Tenth, Congress is always in a position to ignore what the Court said anyway! Congress has power to count the electoral votes. It has provided for a mechanism to handle objections to the counting of electoral votes. Objections were raised in 2000 and 2004, and Congress sorted it out. Congress resolved disputed and competing slates of electors in 1960 most notably, but also at other times. And while some have suggested that the Electoral Count Act is unconstitutional, in the event it were ever challenged, everyone agrees that Congress has the power to count, and to develop the process for counting, electoral votes.

Reserving to Congress the power to resolve a disputed presidential election is emphatically the textual commitment of the Constitution. It lays out mechanisms for Congress to choose the president in the event no one secures a majority, most obviously. But in the event it is faced with competing slates of electors, or a question about the results, it is in a position to handle this process--perhaps it didn't handle it very well after 1876, and perhaps it wouldn't handle it after this year's election, but it is worth taking seriously Congress's role without devolving to the judiciary.

In sum, I recognize that there is, of course, the chance for a perfect storm--for a narrowly-contested election in a tipping-point jurisdiction (or jurisdictions) that leads to federally-disputed litigation demanding Supreme Court involvement, where the Court takes the case and is evenly divided by a 4-4 margin. But I have simply concluded that that chance is exceedingly small; and, in the event it occurs, is not terribly noteworthy given that lower courts are quite capable, the low likelihood a ninth justice would affect the outcome, and that Congress always retains the power to review the results regardless of judicial involvement.

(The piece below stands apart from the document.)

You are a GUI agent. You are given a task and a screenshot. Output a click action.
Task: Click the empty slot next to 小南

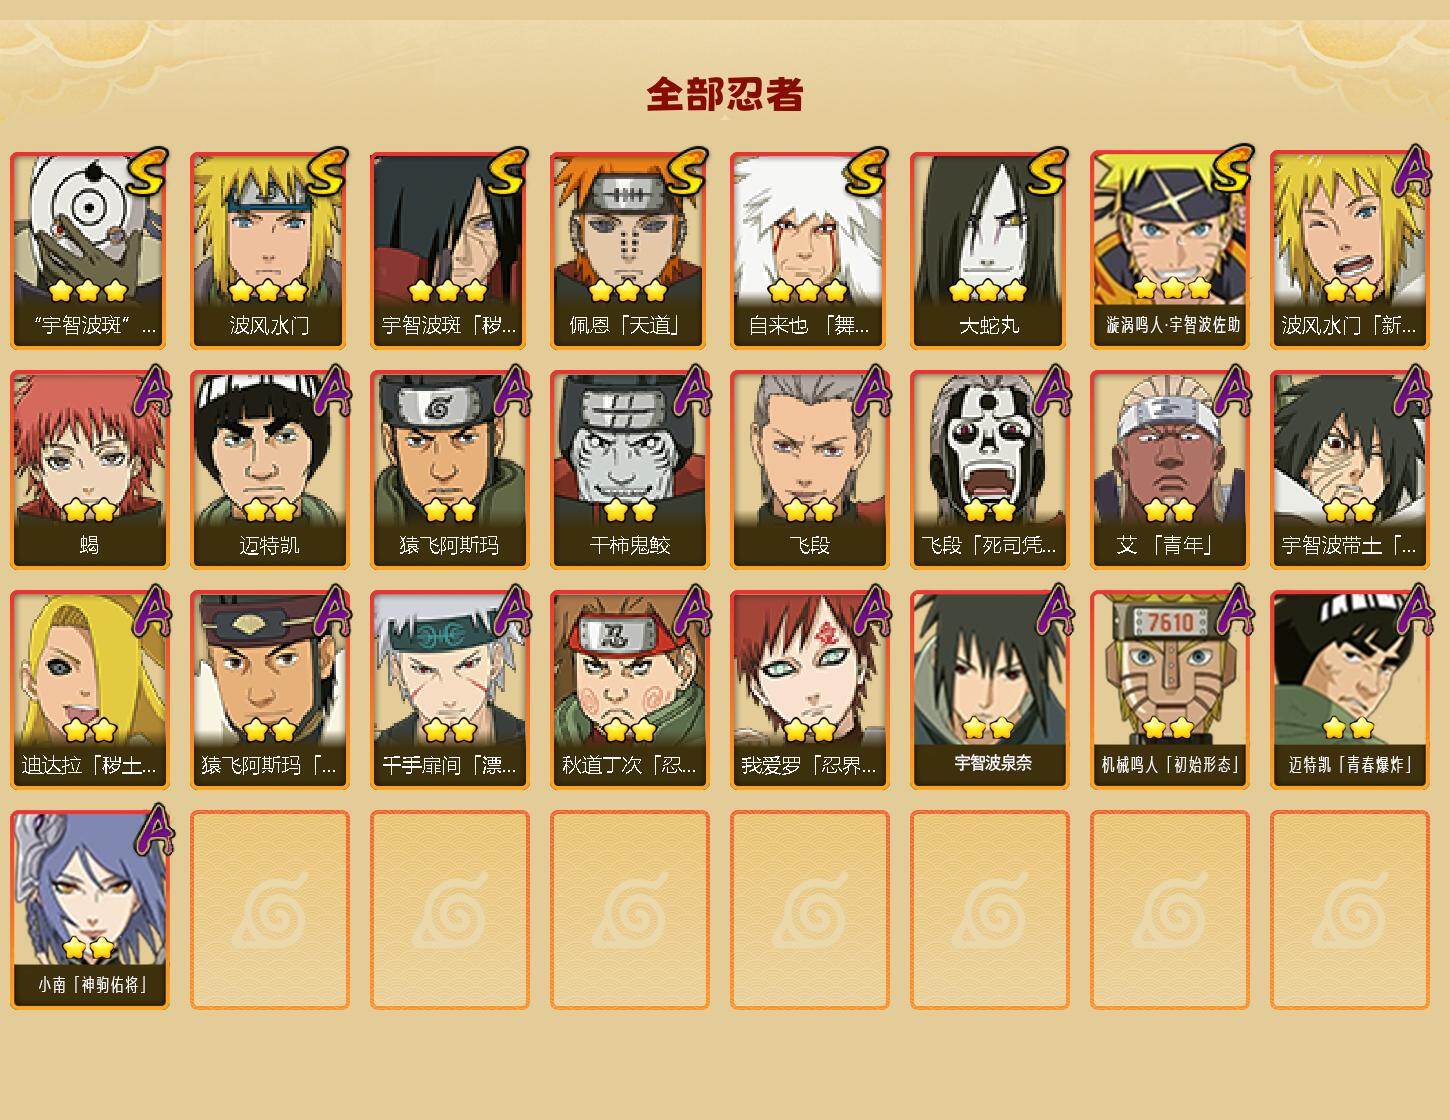[x=269, y=910]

I hardly consider myself a pollyanna--I anticipate litigation, of course, and heated rhetoric, and sore losers, and some series of apocalyptic claims of "rigged," "suppression," "fraud," "intimidation," and the like, whether right or wrong, over the next few days. But it's simply that, when I assess the contingencies I laid out above, I have little concern that an 8-member Supreme Court is asked to weigh in on a disputed presidential election.